8. Manual Retry and Recovery

When your server has an outage and events are abandoned after 5 retries, you have two manual recovery options:

Option A — Dashboard retry: On the webhook integration page, find the failed or retrying event in the event table and click Retry. The event is immediately re-dispatched to your endpoint. Source

Option B — Event details page: Navigate to a specific customer's profile, find the event in their history, open the event details page, and use the resend option from there. Source

Option C — Bulk sync via API: For a prolonged outage where many customers are affected, don't try to replay individual events. Instead, pull a list of affected users and call GET /subscribers/{app_user_id} for each one to restore authoritative state in your backend.


9. Delivery Timing Expectations

Not all events arrive instantly. Understanding normal delivery windows helps you distinguish a true error from expected latency: Source

Event Category Typical Delivery Time
Most events (purchases, renewals, etc.) 5–60 seconds
Cancellation events Up to 2 hours

Design your monitoring to avoid false-positive alerts for cancellation events that are simply slow to arrive.

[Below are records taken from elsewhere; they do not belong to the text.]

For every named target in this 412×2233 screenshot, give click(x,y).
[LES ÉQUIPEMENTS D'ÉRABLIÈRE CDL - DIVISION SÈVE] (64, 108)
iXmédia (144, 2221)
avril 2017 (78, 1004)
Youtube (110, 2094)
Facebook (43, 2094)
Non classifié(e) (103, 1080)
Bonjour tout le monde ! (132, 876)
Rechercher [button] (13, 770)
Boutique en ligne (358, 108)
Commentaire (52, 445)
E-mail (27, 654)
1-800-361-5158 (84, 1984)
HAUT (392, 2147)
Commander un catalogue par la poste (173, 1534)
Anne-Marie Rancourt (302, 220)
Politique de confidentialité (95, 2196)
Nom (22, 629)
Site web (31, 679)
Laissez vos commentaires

10. Testing Before You Ship

RevenueCat provides two ways to test your webhook endpoint:

  1. Dashboard test events: On the webhook integration page, send a TEST event type to your endpoint to verify connectivity and authorization. Source
  2. Sandbox purchases: Make purchases using sandbox accounts. These produce real event flows with environment: SANDBOX in the payload. Source

Use sandbox testing to exercise full event flows — especially the billing issue flow — before going to production.


Error Handling Checklist

Use this checklist when building or auditing your webhook endpoint:

  • [ ] Respond with 200 for all successfully received events; never respond with 201, 204, etc.
  • [ ] Respond within 60 seconds — defer all processing to an async queue.
  • [ ] Validate the Authorization header on every request.
  • [ ] Implement idempotency using the event id field to prevent double-processing.
  • [ ] Handle out-of-order events — especially BILLING_ISSUE, CANCELLATION, and EXPIRATION which can arrive in any order.
  • [ ] Check grace_period_expiration_at_ms on BILLING_ISSUE before revoking access.
  • [ ] Sync via GET /subscribers rather than parsing every event type individually.
  • [ ] Handle unknown event types gracefully — log and skip, don't throw.
  • [ ] Set up monitoring on your webhook endpoint with delay-aware alerting.
  • [ ] Test with sandbox purchases and dashboard test events before launch.